I’ve also heard it referred to as some kind of prelude to EC’s Burt Bacharach collaboration Painted From Memory; the logic being they’re both largely made up of piano ballads. But that doesn’t really hold true for ATUB—yes, the album does feature songs like “I Want to Vanish”, “Poor Fractured Atlas”, and its wonderful title track– but it also features some lively jaunts and ferocious playing. “Shallow Grave” has never been my favorite ATUB song, but rediscovering it during this exercise gave me a new appreciation for its minor pleasures: Bruce Thomas’s measured bassline, Steve Nieve hammering down masculine chords on the left side of his piano and quickly moving to the right for the pre-chorus, Pete Thomas’s clank-steam-boom (to borrow a line from Tom Waits) and EC’s jagged, angular guitar leads (likely stemming from his playing a right-handed guitar despite being a lefty).

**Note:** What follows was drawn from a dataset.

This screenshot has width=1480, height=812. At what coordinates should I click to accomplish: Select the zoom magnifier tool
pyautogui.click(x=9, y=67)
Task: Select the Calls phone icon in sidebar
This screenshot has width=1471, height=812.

A jerky, stopstutter arrangement that explodes in the chorus and rolls back for another go-around, it accomplishes a lot in its modest running time. As primal as the song sounds, there’s a tricky dexterity to the musicianship on display here; I reckon the Attractions wouldn’t really know how to approach this song in 1978. At the very least, they’d need a minute to collect themselves in time to tackle “Poor Fractured Atlas”.